In Italia quasi un adolescente su due affida le proprie fragilità emotive a un interlocutore che non ha volto, non ha voce e non conosce stanchezza: l’intelligenza artificiale. È uno dei dati più significativi della nuova edizione dell’Atlante dell’Infanzia a rischio di Save the Children, documento che quest’anno dedica un’ampia sezione al mondo degli under 19 e ai loro cambiamenti più profondi.
Il quadro che emerge è quello di una generazione che vive in un territorio psicologico scosso da ansia, solitudine e incertezza, e che trova nella tecnologia un rifugio immediato, privo di giudizio e sempre disponibile. Secondo l’organizzazione, il 41,8 per cento dei ragazzi tra i quindici e i diciannove anni ha già utilizzato chatbot e strumenti di intelligenza artificiale per chiedere supporto emotivo nei momenti più delicati. Il ricorso alla tecnologia non si limita al bisogno di conforto: oltre il 42 per cento degli adolescenti ha chiesto consigli su decisioni ritenute importanti, mentre più del 92 per cento utilizza in generale applicazioni basate su IA, un dato che si confronta con meno della metà degli adulti.
Il rapporto racconta anche il perché di questo orientamento. Molti ragazzi spiegano che l’intelligenza artificiale non giudica, non mette in imbarazzo, non impone un tempo o un luogo per parlare. È un ascoltatore permanente, percepito come neutrale e capace di restituire risposte strutturate, spesso più facilmente accessibili rispetto all’aiuto di un adulto, di un insegnante o di un coetaneo. Una caratteristica che, per una fascia giovanile sempre più esposta alla pressione sociale e al timore di mostrarsi vulnerabile, diventa un argomento decisivo.
Ma i numeri restituiscono anche la misura di un disagio più ampio. Il 58,1 per cento degli utilizzatori di IA afferma di aver chiesto ai sistemi digitali consigli su temi seri e rilevanti. Fra questi, il 14,3 per cento lo fa spesso e il 43,8 per cento qualche volta. La ricerca sottolinea come soltanto la metà del campione dichiari un uso moderato e funzionale degli strumenti digitali, mentre cresce la quota di chi preferisce la mediazione di un algoritmo al confronto diretto con una persona in carne e ossa.
L’Atlante, come ogni anno, non si limita a fotografare il rapporto tra giovani e tecnologia, ma evidenzia altre fragilità culturali e comportamentali. Poco meno della metà degli adolescenti non legge libri, un segnale che si inserisce in una frattura più ampia nel rapporto con le forme tradizionali di conoscenza.
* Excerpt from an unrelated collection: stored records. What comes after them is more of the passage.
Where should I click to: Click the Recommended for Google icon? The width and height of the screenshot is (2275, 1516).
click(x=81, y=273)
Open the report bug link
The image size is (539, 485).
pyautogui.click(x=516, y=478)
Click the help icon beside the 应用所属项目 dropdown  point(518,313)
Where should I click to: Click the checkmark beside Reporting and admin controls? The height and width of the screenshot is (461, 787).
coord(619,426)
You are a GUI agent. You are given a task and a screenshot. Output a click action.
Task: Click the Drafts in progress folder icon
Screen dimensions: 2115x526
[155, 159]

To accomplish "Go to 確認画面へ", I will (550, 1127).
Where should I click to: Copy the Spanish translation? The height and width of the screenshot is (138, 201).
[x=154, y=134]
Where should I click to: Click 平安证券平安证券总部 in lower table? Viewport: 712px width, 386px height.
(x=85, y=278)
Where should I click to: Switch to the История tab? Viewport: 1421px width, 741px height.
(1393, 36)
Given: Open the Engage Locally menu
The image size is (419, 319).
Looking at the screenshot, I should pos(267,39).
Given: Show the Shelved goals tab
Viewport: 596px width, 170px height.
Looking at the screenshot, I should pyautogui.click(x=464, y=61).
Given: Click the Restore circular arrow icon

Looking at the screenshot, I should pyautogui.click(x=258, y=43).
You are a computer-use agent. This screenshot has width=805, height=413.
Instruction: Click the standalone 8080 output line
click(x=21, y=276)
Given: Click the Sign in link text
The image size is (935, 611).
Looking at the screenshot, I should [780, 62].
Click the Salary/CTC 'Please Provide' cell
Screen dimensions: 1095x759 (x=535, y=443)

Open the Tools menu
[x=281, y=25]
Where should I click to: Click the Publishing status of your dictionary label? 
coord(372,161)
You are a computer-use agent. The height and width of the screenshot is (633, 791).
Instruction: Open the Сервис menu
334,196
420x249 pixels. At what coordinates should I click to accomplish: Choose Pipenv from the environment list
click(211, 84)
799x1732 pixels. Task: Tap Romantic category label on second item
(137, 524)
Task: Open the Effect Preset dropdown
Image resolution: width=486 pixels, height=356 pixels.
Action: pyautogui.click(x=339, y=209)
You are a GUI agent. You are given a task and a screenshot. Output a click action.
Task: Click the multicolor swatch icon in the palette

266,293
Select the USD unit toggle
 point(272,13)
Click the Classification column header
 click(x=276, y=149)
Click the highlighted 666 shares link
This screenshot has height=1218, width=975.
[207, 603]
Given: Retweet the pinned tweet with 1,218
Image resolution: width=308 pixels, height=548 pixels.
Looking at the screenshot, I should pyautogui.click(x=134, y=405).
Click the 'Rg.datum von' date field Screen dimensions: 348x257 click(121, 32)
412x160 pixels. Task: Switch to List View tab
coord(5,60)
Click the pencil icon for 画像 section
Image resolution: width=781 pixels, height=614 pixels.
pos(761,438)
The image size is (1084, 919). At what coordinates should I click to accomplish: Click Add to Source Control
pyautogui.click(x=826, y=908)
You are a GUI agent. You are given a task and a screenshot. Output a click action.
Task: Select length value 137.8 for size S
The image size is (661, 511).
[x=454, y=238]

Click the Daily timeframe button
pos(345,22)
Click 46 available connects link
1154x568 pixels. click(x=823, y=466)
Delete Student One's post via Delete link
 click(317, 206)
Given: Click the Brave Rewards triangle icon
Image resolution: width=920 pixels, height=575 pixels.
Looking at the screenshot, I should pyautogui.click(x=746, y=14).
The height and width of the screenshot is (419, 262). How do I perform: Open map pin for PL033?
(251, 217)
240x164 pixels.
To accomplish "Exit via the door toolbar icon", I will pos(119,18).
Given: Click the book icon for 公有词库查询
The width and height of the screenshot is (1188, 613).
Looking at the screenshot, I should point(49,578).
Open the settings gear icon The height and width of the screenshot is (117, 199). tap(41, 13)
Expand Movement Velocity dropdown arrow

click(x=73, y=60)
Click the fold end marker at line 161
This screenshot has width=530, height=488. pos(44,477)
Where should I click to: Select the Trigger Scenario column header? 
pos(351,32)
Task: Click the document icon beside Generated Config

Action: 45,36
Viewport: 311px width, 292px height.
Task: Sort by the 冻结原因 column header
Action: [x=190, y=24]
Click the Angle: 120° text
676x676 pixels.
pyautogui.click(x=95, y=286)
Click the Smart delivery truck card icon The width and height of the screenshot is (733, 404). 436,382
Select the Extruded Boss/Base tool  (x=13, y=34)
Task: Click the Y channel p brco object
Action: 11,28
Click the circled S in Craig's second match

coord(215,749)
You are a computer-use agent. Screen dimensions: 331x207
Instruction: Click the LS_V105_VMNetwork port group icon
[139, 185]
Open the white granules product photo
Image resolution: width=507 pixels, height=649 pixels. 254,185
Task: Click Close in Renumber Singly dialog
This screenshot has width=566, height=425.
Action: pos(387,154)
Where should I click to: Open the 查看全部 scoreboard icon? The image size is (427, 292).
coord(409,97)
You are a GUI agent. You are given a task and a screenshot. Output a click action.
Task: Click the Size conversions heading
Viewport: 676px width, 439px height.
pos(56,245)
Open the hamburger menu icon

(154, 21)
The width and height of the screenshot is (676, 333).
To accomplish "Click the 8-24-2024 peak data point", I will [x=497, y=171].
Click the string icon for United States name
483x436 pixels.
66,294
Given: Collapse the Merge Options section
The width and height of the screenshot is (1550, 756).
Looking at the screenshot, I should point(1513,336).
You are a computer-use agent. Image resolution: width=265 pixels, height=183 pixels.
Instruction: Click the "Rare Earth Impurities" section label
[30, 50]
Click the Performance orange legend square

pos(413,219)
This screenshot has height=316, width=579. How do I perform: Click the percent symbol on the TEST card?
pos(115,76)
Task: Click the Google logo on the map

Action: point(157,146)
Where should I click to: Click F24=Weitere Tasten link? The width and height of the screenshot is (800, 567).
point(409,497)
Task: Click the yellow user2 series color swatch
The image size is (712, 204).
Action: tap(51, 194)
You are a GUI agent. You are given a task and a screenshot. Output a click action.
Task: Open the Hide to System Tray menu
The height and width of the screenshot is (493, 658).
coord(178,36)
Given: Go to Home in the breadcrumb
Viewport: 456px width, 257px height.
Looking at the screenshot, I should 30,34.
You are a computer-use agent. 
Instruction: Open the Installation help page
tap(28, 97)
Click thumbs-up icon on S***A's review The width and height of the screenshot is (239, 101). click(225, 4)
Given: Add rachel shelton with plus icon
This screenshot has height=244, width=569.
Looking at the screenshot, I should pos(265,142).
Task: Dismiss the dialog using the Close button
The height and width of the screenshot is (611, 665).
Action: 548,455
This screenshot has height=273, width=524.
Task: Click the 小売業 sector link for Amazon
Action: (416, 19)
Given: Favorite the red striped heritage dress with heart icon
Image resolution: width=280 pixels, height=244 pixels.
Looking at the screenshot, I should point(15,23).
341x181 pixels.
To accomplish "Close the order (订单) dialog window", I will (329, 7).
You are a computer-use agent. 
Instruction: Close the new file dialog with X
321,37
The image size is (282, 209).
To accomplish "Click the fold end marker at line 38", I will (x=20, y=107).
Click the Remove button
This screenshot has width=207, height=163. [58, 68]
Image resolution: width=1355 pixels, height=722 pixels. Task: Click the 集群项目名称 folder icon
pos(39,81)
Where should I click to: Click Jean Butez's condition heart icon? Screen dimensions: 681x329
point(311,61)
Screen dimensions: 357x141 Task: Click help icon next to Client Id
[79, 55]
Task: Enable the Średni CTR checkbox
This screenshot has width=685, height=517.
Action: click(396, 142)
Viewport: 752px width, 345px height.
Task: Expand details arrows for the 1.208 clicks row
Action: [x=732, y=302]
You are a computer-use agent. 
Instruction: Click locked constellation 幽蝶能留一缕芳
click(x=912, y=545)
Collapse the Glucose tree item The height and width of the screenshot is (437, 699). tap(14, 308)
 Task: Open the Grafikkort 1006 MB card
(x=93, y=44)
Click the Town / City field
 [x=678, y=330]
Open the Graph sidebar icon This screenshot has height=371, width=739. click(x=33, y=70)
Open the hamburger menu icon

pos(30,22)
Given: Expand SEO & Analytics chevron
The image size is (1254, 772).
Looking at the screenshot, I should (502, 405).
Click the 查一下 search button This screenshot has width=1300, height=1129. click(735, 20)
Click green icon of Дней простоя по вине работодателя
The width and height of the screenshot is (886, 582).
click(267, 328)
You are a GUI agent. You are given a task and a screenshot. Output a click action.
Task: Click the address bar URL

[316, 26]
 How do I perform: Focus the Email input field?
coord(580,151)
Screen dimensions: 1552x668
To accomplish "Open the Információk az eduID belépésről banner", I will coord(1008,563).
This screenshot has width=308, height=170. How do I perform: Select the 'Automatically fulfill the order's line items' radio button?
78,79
Un ulteriore elemento di preoccupazione riguarda l’uso di psicofarmaci senza prescrizione: secondo i dati, il 12 per cento degli intervistati ammette di farne uso, un comportamento che si intreccia con la ricerca di soluzioni immediate a stati di ansia e stress.
Il quadro delineato da Save the Children chiama in causa famiglie, scuola, istituzioni, territori e servizi sanitari. L’aumento della domanda di sostegno emotivo, soprattutto quando si rivolge a strumenti automatici, porta alla luce una distanza crescente tra gli adolescenti e le figure adulte di riferimento. Una distanza che, nel silenzio delle camere da letto illuminate dallo schermo del telefono, rischia di trasformarsi in assuefazione alla solitudine.
La fotografia dell’Atlante non è una condanna, ma un invito a ripensare gli spazi di ascolto, ad ampliare le opportunità di orientamento, a costruire contesti in cui gli adolescenti possano trovare risposte senza doversi rifugiare nell’anonimato di una macchina. Perché dietro a quel 41,8 per cento ci sono storie, inquietudini e domande che aspettano ancora interlocutori in grado di accoglierle.